Firewood Quarantine & REGULATIONS
The NYS Dept. of Environmental Conservation (DEC) has issued a regulation that makes it illegal to bring firewood into New York unless it has been heat treated to kill EAB and other potentially invasive species. The regulation also limits the transportation of untreated firewood to less than 50 miles from its source.
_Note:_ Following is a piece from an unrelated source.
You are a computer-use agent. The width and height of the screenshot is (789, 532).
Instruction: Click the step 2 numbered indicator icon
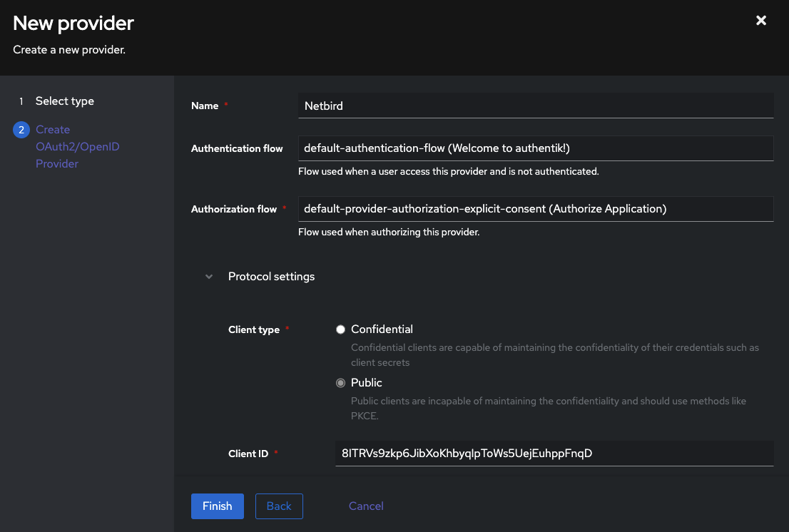pyautogui.click(x=21, y=129)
In addition, the DEC and Dept. of Agriculture & Markets (DAM) have implemented a quarantine of 19 counties that prohibits the movement of ash seedlings, trees, logs, boards, wood chips and other plant parts within and beyond these counties without certification or compliance agreements issue by DAM. View a Map of Quarantine zones & EAB Risk Areas on the web site of NY Invasive Species Clearing House (NYISCH) at Cornell University.
EAB LIFE CYCLE
Females lay eggs 2 weeks after emergence. During this time, adults feed on the leaves, making them irregularly notched. Eggs are initially light-yellow, turning to brownishyellow before hatching. Eggs hatch in 1-2 weeks, and the tiny larvae bore through the bark and into the cambium layer. The creamy white larvae are 1 - 1 1/4 inches long with flat, broad, segmented bodies. Larvae feed in the cambium creating S-shaped, frass-packed tunnels. Adults begin emerging in mid-June leaving 0.1 - 0.2 inches "D" shaped emergence holes. It is a small, brassy-green, metallic woodboring beetle measuring 1/3 to 1/2 inches in length. Vertical splits in the bark are created by the tree forming callus tissue in response to larval feeding. The damage by the larvae causes general yellowing and thinning of the foliage followed by crown dieback and the eventual death of the tree. Basal sprouting and the presence of woodpeckers may indicate wood-boring beetle activity. After 1 to 2 years of infestation, the bark often falls off in pieces from damaged trees, exposing the insect galleries. The life cycle in Michigan takes between 1-2 years (from: http://www.invasive.org/).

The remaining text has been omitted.